Habitat never ended up being played over the phone lines like it was designed, and that was partly due to the fact that it was so groundbreaking. "There was always a faction at Q-Link who didn't understand how to talk about it," Morningstar said. So it was killed. But the things Habitat did had lasting impact. Morningstar had to come up with ways to send packets of code over the small data limits modems had at the time. He's still using the basic architecture he come up with then today.
"People said 'You can't do that.' Well, we didn't know we couldn't do it so we did it anyway and it worked," he said.
LucasFilm Games was told they couldn't work on any Star Wars games. "I wanted [Rescue at Fractalus] to be a Star Wars game and I was told right off the bat that I couldn't do that," David Fox said, and he was pissed off at first. "I joined the company because I wanted to be in Star Wars."
But the rest of the panel agreed that being forced to create new ideas and new stories was actually a very important part of their success. They didn't have to work on the constraints of that sci-fi story. They could create their own. "We got to do our own creation," general manager Steve Arnold said. "We were the only ones, other than George, who got to create new stories."
Falstein said that had some strange effects within the whole of the LucasFilm empire. "I learned later that there was a lot of jealousy from the rest of the company," he said. "These creative people were constrained by having to work within Lucas' vision and here we were making whatever we wanted."
In fact, the funny thing was that George Lucas had very little to do with the team. "George spent two or three hours per year working with our team directly," Falstein said. Initially that felt like they were being neglected, but it ending up being a net positive.
Ron Gilbert was the young buck who made Maniac Mansion in 1987. "The first time I met George Lucas, he and Steven Spielberg had shaved off their beards to sneak into a showing of Star Wars without being recognized," he said. "I first met a George Lucas without a beard. I felt ripped off."
Gilbert is, of course, the mind behind some of the most memorable LucasFilm Games (and LucasArts titles like Monkey Island) but that all started with a crazy adventure game about teenagers getting trapped in a mansion. But it almost wasn't. In fact, Gilbert thought he was going to be fired. "At one point, Steve pulled me into his office, and I had a talking to," Gilbert said. "The game wasn't progressing. David Fox came on because we needed an 'adult' on the team."

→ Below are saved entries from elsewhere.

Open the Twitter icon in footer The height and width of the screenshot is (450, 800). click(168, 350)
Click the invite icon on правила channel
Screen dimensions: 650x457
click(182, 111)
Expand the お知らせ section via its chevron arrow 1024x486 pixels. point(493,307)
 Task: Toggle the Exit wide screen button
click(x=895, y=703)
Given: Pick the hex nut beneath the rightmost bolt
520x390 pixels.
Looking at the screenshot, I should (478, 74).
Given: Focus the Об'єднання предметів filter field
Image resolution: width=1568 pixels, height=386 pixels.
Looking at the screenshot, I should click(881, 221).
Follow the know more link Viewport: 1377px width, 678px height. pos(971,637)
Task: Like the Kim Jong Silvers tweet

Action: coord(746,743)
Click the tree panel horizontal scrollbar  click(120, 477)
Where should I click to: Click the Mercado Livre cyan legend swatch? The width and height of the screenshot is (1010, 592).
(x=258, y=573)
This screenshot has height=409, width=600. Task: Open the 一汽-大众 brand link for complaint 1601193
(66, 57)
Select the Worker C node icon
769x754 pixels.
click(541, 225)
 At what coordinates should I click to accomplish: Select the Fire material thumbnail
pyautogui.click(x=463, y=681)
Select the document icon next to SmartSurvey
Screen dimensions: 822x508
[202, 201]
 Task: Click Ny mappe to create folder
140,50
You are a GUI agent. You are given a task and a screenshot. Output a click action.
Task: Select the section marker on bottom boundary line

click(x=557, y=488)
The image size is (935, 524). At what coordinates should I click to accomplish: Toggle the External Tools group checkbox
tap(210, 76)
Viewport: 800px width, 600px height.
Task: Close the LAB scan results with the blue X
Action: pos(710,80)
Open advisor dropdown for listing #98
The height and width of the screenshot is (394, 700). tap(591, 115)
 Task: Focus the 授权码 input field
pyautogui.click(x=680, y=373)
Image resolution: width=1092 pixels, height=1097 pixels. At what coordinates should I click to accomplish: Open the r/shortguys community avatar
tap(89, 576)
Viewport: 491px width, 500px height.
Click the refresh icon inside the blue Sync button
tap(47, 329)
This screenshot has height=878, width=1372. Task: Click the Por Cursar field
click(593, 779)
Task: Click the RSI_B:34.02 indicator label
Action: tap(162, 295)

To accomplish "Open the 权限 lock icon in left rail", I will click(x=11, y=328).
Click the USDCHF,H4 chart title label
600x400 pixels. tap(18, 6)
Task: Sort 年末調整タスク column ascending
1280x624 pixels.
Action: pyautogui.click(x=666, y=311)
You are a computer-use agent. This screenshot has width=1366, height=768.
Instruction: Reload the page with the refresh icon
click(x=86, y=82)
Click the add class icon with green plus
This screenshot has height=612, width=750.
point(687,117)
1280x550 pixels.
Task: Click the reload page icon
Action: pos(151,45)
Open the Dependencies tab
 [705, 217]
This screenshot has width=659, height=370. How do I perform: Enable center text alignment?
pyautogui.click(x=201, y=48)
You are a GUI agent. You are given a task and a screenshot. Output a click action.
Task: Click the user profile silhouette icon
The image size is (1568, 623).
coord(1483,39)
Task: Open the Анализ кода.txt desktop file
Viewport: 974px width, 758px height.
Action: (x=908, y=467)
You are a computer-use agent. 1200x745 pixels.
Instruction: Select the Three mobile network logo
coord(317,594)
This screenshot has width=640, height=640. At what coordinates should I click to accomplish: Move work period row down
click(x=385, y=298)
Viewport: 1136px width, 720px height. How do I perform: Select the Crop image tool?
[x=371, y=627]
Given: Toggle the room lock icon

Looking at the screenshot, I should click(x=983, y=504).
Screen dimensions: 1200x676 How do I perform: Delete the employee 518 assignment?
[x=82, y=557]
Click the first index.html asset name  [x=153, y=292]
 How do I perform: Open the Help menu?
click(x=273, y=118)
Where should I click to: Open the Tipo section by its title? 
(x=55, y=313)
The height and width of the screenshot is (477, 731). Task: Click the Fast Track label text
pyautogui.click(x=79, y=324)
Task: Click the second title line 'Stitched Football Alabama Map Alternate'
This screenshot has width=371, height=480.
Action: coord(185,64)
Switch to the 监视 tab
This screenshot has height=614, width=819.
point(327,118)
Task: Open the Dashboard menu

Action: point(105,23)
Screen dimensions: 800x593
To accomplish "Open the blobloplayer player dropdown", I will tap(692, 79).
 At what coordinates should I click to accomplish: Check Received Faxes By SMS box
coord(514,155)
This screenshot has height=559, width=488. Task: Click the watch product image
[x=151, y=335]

What Maniac Mansion needed was a scripting language. Gilbert actually spoke to Chip Morningstar and the tech wizard created the backbone of famed SCUMM engine over a few days. It's that engine which laid the groundwork for all of the LucasArts adventure games to come.
It's those adventure games which shaped one of the most interesting competitions between game companies, mostly friendly. "I was jealous of their success," Gilbert said of his relationship with Sierra. "King's Quest sold like 10 times the amount of Maniac Mansion." But Gilbert also said that the popularity of Sierra pushed those at LucasFilm to make even better games.
"We actually had a friendly baseball game once," Gilbert said. "Which they won. But I'm not bitter."